┏━━
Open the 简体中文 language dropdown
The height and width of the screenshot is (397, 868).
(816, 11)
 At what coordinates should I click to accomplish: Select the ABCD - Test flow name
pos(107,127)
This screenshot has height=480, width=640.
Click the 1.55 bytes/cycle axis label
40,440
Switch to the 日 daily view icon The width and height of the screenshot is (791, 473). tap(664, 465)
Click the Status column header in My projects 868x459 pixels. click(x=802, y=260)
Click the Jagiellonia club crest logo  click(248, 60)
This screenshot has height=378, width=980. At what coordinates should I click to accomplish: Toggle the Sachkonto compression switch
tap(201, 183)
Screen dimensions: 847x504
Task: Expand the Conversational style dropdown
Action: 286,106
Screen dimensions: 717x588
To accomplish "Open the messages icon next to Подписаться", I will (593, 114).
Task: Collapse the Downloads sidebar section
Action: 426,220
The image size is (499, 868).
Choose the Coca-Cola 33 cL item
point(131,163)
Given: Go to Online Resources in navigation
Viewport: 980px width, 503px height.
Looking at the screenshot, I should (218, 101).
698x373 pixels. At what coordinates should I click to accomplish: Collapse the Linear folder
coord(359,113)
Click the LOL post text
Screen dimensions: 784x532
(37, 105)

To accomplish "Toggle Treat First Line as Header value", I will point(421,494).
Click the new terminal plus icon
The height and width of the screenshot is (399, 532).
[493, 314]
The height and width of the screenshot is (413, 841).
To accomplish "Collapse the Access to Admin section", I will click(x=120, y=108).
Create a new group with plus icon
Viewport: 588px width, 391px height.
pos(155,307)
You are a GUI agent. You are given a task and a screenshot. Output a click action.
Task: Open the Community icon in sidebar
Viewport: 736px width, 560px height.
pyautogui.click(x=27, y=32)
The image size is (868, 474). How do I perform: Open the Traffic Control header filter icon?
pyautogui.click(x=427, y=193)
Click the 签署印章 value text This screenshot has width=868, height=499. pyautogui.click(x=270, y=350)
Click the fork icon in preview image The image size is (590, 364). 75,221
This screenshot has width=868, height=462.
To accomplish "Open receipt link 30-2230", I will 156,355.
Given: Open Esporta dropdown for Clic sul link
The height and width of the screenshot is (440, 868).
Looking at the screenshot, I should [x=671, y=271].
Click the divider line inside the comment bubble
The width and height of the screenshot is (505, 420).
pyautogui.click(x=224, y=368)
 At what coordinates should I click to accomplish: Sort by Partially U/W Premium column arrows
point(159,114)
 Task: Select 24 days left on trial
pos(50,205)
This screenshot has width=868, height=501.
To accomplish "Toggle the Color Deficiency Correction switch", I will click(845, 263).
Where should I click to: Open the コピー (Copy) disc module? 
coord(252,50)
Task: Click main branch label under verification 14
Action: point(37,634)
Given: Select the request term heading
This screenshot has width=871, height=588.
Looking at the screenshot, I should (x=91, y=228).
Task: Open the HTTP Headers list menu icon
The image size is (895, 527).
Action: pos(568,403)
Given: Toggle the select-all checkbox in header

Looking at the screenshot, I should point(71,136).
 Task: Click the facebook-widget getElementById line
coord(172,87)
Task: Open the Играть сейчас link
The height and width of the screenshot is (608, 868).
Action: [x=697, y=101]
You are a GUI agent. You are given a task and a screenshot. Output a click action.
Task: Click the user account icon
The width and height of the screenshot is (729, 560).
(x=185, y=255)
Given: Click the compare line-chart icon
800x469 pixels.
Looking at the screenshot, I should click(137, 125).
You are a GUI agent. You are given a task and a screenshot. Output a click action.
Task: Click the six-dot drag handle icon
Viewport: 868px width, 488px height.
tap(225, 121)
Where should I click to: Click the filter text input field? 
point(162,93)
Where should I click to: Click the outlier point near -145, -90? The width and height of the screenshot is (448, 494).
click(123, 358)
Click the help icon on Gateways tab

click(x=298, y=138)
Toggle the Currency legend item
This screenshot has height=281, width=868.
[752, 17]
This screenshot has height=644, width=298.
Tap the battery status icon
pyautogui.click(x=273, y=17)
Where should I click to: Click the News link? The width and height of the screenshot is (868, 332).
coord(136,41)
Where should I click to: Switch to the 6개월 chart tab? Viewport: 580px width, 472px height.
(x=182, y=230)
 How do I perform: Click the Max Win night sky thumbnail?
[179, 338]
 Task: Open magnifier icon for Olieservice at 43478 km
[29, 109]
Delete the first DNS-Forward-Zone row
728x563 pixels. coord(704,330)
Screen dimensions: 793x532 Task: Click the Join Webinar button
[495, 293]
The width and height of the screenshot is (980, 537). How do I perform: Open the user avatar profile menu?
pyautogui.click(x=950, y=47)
┗━━
# Esercizio proposto
Riscrivi per intero l'elenco partendo dalla prima riga e arrivando alla riga che contiene "Switch to the 日", entrambe incluse. Sposta di 53 ogni coordinata delle risposte.

# Soluzione dell'esercizio
Open the 简体中文 language dropdown
The height and width of the screenshot is (397, 868).
(869, 64)
 At what coordinates should I click to accomplish: Select the ABCD - Test flow name
pos(160,180)
This screenshot has height=480, width=640.
Click the 1.55 bytes/cycle axis label
93,493
Switch to the 日 daily view icon The width and height of the screenshot is (791, 473). tap(717, 518)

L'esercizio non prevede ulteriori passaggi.